= Beginning of Section =

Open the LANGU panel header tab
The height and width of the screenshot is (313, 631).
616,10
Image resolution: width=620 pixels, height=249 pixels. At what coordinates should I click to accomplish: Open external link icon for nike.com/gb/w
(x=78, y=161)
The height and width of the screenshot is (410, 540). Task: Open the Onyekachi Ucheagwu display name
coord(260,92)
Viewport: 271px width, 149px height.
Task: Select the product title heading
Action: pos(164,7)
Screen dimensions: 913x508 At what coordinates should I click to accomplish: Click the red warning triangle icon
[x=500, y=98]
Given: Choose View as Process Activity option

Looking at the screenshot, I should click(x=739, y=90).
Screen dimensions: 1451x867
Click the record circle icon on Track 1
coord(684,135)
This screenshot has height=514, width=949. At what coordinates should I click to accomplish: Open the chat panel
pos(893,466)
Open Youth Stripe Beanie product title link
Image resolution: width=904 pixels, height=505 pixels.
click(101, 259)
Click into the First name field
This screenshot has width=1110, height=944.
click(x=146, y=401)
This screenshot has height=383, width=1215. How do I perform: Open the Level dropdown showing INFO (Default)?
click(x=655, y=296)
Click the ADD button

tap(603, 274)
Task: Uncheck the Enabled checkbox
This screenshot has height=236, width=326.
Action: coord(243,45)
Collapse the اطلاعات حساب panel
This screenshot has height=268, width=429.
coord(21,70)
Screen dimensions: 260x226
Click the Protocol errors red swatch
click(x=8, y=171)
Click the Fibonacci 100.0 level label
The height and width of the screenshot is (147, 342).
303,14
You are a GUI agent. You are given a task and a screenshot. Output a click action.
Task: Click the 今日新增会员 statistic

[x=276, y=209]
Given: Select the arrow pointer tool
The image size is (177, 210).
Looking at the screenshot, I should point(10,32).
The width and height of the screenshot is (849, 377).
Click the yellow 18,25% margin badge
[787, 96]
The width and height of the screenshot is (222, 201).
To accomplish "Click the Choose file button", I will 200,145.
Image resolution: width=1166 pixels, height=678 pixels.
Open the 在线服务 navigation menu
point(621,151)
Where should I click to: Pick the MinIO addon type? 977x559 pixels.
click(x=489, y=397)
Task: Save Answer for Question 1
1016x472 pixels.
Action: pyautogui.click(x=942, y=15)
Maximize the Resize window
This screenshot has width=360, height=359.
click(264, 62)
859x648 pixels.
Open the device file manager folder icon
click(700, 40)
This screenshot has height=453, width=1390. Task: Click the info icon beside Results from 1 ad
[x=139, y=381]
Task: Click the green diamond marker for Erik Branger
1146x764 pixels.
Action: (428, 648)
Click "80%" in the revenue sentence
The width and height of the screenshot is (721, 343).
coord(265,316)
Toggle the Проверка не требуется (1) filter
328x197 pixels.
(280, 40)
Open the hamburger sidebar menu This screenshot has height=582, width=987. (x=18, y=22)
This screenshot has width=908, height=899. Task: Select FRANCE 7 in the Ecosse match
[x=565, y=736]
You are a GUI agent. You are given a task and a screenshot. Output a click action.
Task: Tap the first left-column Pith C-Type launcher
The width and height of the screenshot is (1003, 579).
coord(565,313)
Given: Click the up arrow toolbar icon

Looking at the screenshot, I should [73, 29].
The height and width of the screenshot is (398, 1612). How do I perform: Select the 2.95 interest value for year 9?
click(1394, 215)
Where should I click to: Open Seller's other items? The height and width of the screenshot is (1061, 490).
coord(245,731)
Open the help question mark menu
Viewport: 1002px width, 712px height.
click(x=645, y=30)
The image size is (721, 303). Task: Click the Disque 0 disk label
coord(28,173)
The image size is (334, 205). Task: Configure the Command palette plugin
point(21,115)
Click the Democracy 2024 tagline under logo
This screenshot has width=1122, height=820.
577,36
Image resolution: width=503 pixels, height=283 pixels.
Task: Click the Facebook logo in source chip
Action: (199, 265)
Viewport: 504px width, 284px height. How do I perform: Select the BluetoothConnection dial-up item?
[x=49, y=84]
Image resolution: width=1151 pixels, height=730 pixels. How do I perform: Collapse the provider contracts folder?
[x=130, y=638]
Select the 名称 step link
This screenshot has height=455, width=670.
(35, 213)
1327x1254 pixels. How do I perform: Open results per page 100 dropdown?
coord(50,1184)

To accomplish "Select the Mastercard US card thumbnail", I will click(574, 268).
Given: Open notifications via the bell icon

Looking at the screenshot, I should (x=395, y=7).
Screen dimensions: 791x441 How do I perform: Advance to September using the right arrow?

= End of Section =

Search the entries above for the string "will". Copy each line in which it appears.

To accomplish "Click the Choose file button", I will 200,145.
To accomplish "Select the Mastercard US card thumbnail", I will click(574, 268).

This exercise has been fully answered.